Thread 0: entities where id % 4 === 0
Thread 1: entities where id % 4 === 1
Thread 2: entities where id % 4 === 2
Thread 3: entities where id % 4 === 3

In worker systems, you control whether a query is partitioned using { partitioned: true }:

// physics-worker.ts
import { defineQuery, setupWorker } from '@woven-ecs/core'
import { Attractor, Position, Velocity } from './components'
const particlesQuery = defineQuery((q) => q.with(Position, Velocity))
const attractorsQuery = defineQuery((q) => q.with(Attractor))
setupWorker((ctx) => {
// PARTITIONED: Each worker gets a unique subset of particles
const particles = particlesQuery.current(ctx, { partitioned: true })
for (const eid of particles) {
const pos = Position.write(ctx, eid)
const vel = Velocity.write(ctx, eid)
// Read from ALL attractors (unpartitioned) to calculate forces
// default is { partitioned: false }
for (const attractorId of attractorsQuery.current(ctx)) {
const attractor = Attractor.read(ctx, attractorId)
// Apply attraction force...
}
pos.x += vel.x
pos.y += vel.y
}
})

Partitioning ensures each particle is handled by exactly one thread, preventing duplicate processing.
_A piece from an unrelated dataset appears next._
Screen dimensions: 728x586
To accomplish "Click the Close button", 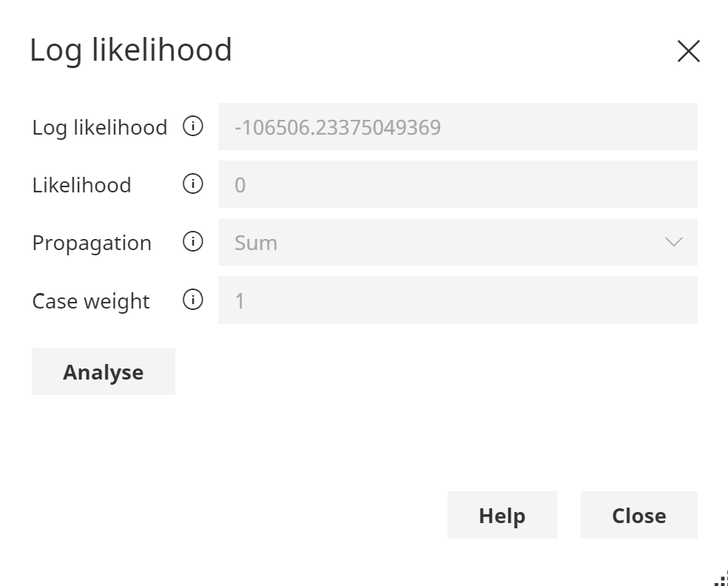I will (x=638, y=515).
Attractors remain unpartitioned, allowing all threads to read them when calculating forces.

The same partitioned option works also with other query methods:

const added = query.added(ctx, { partitioned: true })
const removed = query.removed(ctx, { partitioned: true })
const changed = query.changed(ctx, { partitioned: true })

Workers cannot access resources:

// This only works in main thread systems!
const { renderer } = getResources(ctx);

Workers cannot access the DOM, window, or document:

// Won't work in workers:
document.getElementById('game'); // Error!

Be sure to test if parallelization is actually making your application faster. For small workloads, the overhead of threading may outweigh the benefits. Only use worker systems for CPU-intensive tasks that can be effectively parallelized.